begin

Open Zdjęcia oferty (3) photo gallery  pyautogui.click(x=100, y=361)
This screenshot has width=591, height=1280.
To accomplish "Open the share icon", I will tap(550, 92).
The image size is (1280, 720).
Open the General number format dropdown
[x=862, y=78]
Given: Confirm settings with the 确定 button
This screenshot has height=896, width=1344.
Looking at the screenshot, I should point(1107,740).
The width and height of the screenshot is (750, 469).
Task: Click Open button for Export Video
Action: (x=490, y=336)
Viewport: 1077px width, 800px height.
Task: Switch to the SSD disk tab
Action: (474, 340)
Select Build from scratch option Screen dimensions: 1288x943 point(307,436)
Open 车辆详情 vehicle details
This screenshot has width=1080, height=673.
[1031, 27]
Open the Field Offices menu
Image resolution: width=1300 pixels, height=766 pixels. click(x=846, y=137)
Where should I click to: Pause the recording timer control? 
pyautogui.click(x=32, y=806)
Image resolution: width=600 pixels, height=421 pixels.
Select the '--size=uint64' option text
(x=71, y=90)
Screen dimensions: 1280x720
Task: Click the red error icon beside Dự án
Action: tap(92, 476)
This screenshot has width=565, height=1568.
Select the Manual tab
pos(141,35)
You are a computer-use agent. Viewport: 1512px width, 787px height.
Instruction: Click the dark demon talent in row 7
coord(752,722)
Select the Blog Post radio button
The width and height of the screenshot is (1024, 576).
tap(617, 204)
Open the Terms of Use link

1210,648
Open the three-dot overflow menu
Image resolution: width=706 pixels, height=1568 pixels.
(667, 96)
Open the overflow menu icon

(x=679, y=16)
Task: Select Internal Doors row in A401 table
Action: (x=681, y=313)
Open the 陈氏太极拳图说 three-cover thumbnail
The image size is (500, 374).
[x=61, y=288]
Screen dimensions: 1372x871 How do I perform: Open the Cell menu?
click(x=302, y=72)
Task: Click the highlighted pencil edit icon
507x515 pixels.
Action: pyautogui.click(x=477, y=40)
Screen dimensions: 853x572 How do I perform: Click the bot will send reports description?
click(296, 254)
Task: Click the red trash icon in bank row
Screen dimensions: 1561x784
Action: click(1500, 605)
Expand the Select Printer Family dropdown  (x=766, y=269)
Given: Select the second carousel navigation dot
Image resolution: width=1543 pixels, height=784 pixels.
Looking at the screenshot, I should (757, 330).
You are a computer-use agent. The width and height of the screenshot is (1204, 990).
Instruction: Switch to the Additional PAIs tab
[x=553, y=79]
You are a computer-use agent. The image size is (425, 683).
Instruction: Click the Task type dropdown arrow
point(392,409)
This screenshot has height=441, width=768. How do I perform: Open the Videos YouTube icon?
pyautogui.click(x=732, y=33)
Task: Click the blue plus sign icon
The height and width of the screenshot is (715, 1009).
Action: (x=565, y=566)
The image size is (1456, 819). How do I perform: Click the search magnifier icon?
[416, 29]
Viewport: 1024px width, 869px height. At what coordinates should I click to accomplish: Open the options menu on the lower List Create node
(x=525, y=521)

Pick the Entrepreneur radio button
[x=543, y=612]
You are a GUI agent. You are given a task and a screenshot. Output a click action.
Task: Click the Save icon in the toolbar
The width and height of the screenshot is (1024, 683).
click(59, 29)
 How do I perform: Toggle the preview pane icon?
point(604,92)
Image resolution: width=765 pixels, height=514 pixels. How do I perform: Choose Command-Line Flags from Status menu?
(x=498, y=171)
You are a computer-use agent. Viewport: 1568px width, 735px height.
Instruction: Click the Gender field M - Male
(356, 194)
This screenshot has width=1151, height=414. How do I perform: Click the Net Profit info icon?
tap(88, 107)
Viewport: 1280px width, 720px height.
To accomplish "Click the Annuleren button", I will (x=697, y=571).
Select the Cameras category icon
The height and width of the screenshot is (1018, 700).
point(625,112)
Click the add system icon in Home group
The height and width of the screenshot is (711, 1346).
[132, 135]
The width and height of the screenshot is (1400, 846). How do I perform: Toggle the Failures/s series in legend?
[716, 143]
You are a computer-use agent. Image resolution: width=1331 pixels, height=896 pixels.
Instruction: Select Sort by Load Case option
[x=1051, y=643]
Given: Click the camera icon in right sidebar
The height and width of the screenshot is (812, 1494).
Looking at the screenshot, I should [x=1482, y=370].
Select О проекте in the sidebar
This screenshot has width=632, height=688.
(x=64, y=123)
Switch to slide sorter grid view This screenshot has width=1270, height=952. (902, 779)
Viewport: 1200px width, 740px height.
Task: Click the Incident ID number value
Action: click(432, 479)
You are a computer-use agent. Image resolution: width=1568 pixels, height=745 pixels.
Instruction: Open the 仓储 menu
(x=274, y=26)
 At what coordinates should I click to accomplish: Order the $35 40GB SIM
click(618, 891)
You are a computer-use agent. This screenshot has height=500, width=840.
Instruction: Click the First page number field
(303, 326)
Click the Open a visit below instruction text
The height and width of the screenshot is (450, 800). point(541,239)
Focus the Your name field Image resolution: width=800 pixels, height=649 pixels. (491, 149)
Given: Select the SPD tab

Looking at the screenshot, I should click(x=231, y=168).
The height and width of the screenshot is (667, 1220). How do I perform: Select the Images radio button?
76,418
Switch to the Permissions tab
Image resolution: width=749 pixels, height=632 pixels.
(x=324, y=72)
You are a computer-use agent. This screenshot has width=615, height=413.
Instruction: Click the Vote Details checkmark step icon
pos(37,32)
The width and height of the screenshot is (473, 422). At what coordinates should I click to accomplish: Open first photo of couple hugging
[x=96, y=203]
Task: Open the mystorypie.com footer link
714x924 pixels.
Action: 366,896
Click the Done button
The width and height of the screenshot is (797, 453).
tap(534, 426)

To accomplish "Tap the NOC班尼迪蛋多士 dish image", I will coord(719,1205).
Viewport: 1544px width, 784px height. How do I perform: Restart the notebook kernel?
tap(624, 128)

end

* **Task**:
Can you switch every "radio button" in the entries above to "option button" and give all the entries again with nothing else changed?

* **Exercise answer**:
Open Zdjęcia oferty (3) photo gallery  pyautogui.click(x=100, y=361)
This screenshot has width=591, height=1280.
To accomplish "Open the share icon", I will tap(550, 92).
The image size is (1280, 720).
Open the General number format dropdown
[x=862, y=78]
Given: Confirm settings with the 确定 button
This screenshot has height=896, width=1344.
Looking at the screenshot, I should point(1107,740).
The width and height of the screenshot is (750, 469).
Task: Click Open button for Export Video
Action: (x=490, y=336)
Viewport: 1077px width, 800px height.
Task: Switch to the SSD disk tab
Action: (474, 340)
Select Build from scratch option Screen dimensions: 1288x943 point(307,436)
Open 车辆详情 vehicle details
This screenshot has width=1080, height=673.
[1031, 27]
Open the Field Offices menu
Image resolution: width=1300 pixels, height=766 pixels. click(x=846, y=137)
Where should I click to: Pause the recording timer control? 
pyautogui.click(x=32, y=806)
Image resolution: width=600 pixels, height=421 pixels.
Select the '--size=uint64' option text
(x=71, y=90)
Screen dimensions: 1280x720
Task: Click the red error icon beside Dự án
Action: tap(92, 476)
This screenshot has width=565, height=1568.
Select the Manual tab
pos(141,35)
You are a computer-use agent. Viewport: 1512px width, 787px height.
Instruction: Click the dark demon talent in row 7
coord(752,722)
Select the Blog Post option button
The width and height of the screenshot is (1024, 576).
tap(617, 204)
Open the Terms of Use link

1210,648
Open the three-dot overflow menu
Image resolution: width=706 pixels, height=1568 pixels.
(667, 96)
Open the overflow menu icon

(x=679, y=16)
Task: Select Internal Doors row in A401 table
Action: (x=681, y=313)
Open the 陈氏太极拳图说 three-cover thumbnail
The image size is (500, 374).
[x=61, y=288]
Screen dimensions: 1372x871 How do I perform: Open the Cell menu?
click(x=302, y=72)
Task: Click the highlighted pencil edit icon
507x515 pixels.
Action: pyautogui.click(x=477, y=40)
Screen dimensions: 853x572 How do I perform: Click the bot will send reports description?
click(296, 254)
Task: Click the red trash icon in bank row
Screen dimensions: 1561x784
Action: click(1500, 605)
Expand the Select Printer Family dropdown  (x=766, y=269)
Given: Select the second carousel navigation dot
Image resolution: width=1543 pixels, height=784 pixels.
Looking at the screenshot, I should (757, 330).
You are a computer-use agent. The width and height of the screenshot is (1204, 990).
Instruction: Switch to the Additional PAIs tab
[x=553, y=79]
You are a computer-use agent. The image size is (425, 683).
Instruction: Click the Task type dropdown arrow
point(392,409)
This screenshot has height=441, width=768. How do I perform: Open the Videos YouTube icon?
pyautogui.click(x=732, y=33)
Task: Click the blue plus sign icon
The height and width of the screenshot is (715, 1009).
Action: (x=565, y=566)
The image size is (1456, 819). How do I perform: Click the search magnifier icon?
[416, 29]
Viewport: 1024px width, 869px height. At what coordinates should I click to accomplish: Open the options menu on the lower List Create node
(x=525, y=521)

Pick the Entrepreneur option button
[x=543, y=612]
You are a GUI agent. You are given a task and a screenshot. Output a click action.
Task: Click the Save icon in the toolbar
The width and height of the screenshot is (1024, 683).
click(59, 29)
 How do I perform: Toggle the preview pane icon?
point(604,92)
Image resolution: width=765 pixels, height=514 pixels. How do I perform: Choose Command-Line Flags from Status menu?
(x=498, y=171)
You are a computer-use agent. Viewport: 1568px width, 735px height.
Instruction: Click the Gender field M - Male
(356, 194)
This screenshot has width=1151, height=414. How do I perform: Click the Net Profit info icon?
tap(88, 107)
Viewport: 1280px width, 720px height.
To accomplish "Click the Annuleren button", I will (x=697, y=571).
Select the Cameras category icon
The height and width of the screenshot is (1018, 700).
point(625,112)
Click the add system icon in Home group
The height and width of the screenshot is (711, 1346).
[132, 135]
The width and height of the screenshot is (1400, 846). How do I perform: Toggle the Failures/s series in legend?
[716, 143]
You are a computer-use agent. Image resolution: width=1331 pixels, height=896 pixels.
Instruction: Select Sort by Load Case option
[x=1051, y=643]
Given: Click the camera icon in right sidebar
The height and width of the screenshot is (812, 1494).
Looking at the screenshot, I should [x=1482, y=370].
Select О проекте in the sidebar
This screenshot has width=632, height=688.
(x=64, y=123)
Switch to slide sorter grid view This screenshot has width=1270, height=952. (902, 779)
Viewport: 1200px width, 740px height.
Task: Click the Incident ID number value
Action: click(432, 479)
You are a computer-use agent. Image resolution: width=1568 pixels, height=745 pixels.
Instruction: Open the 仓储 menu
(x=274, y=26)
 At what coordinates should I click to accomplish: Order the $35 40GB SIM
click(618, 891)
You are a computer-use agent. This screenshot has height=500, width=840.
Instruction: Click the First page number field
(303, 326)
Click the Open a visit below instruction text
The height and width of the screenshot is (450, 800). point(541,239)
Focus the Your name field Image resolution: width=800 pixels, height=649 pixels. (491, 149)
Given: Select the SPD tab

Looking at the screenshot, I should click(x=231, y=168).
The height and width of the screenshot is (667, 1220). How do I perform: Select the Images option button?
76,418
Switch to the Permissions tab
Image resolution: width=749 pixels, height=632 pixels.
(x=324, y=72)
You are a computer-use agent. This screenshot has width=615, height=413.
Instruction: Click the Vote Details checkmark step icon
pos(37,32)
The width and height of the screenshot is (473, 422). At what coordinates should I click to accomplish: Open first photo of couple hugging
[x=96, y=203]
Task: Open the mystorypie.com footer link
714x924 pixels.
Action: 366,896
Click the Done button
The width and height of the screenshot is (797, 453).
tap(534, 426)

To accomplish "Tap the NOC班尼迪蛋多士 dish image", I will coord(719,1205).
Viewport: 1544px width, 784px height. How do I perform: Restart the notebook kernel?
tap(624, 128)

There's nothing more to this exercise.